Lebanese get the Giggles with Laughter Yoga
What if there was a simple way to reduce stress and lose calories? It’s easy – just laugh.Laughter yoga is a form of yoga using self-triggered laughter and breathing activities to exercise and relieve mental stress. And now it has spread to Beirut.
“Based on breathing and laughter exercises anyone can laugh without relying on humor, jokes or comedy,” explains Sabine Jizi, the first certified laughter yoga instructor in Lebanon who began leading weekly sessions in Beirut this September. “Basically we trigger the laughter, we fake it until it becomes contagious and people start laughing for real.”
Founded in 1995 by Indian physician Dr. Madan Kataria, laughter yoga has evolved into a global movement with over 6,000 “laughter clubs” in 65 countries. Now 66 countries including Lebanon, Jizi points out.
Jizi founded Lebanon’s first laughter club after gaining her certification in a course run by Kataria in Germany earlier this year. She now leads classes Sundays at the Comedy Club in Monnot for a growing community of participants.

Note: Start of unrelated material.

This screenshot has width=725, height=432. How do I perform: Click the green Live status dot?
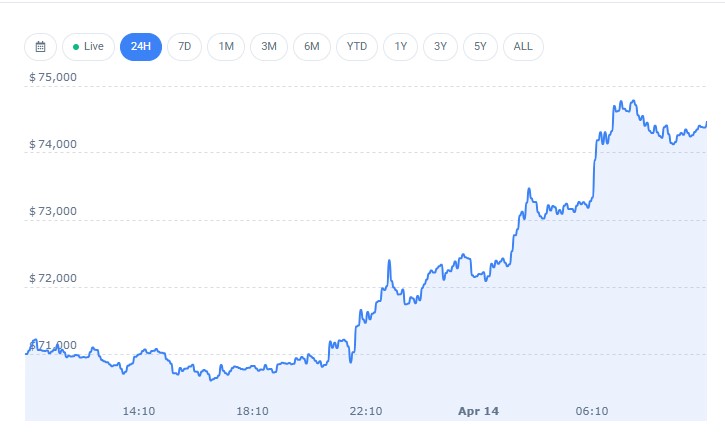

“It is growing day by day,” she says, expressing surprise at popularity of her classes thus far in Lebanon. “It’s really challenging to make Lebanese people laugh. We are so uptight and we always think about what the other person is going to say about us – so you have a bunch of people in a group, laughing for no reason and looking ridiculous, it’s not easy.”
Jizi now has at least 15 people attending her classes every Sunday and has also conducted workshops at AUB for more than 50 people, as well as private company events.
The benefits of laughter yoga may have something to do with its growing appeal. Like yoga, laughter yoga’s deep breathing exercises help with stress reduction – the difference is that laughter yoga does not require the same physical exertion or training in postures as yoga. People can start participating and enjoying the benefits sooner.
“When we laugh we feel so free of stress. And laughter boosts a hormone called endorphins, which is the feel good hormone. After class we feel happy and positive and very light,” says Jizi who adds that laughter itself can be a cardio workout.
Indeed research into laughter in the U.S. and Europe has revealed that the activity has direct health benefits – from reducing blood pressure and heart rate, to dilating blood vessels, improving circulation. A 2005 study conducted by Vanderbilt University in the U.S. also demonstrated that 10-15 minutes of laughter can burn up to 50 calories.
Of course, most of us don’t often experience 15 minutes of solid laughing. This is where laughter yoga comes in as an exercise routine. As Jizi says, “A chuckle won’t do it. You have to laugh from the heart and the belly.”
To get the laughter rolling, each one-hour session consists of different exercises which Jizi describes as “basically, silly.” Starting with deep breathing exercises, the class moves into exercises similar to playing. “We act like children,” she says. These exercises are followed by laughter meditation, during which the participants relax, breath and let go. “Everybody lies down and laughter flows – they start really laughing.”
With its main popularity base in Europe and the U.S., Jizi hopes to see laughter yoga spread in Lebanon and the rest of the Middle East as a coping mechanism for stress.
“Lebanese people are probably the ones who need to laugh most. We forget to laugh – so many political, religious and social problems, we need to laugh.”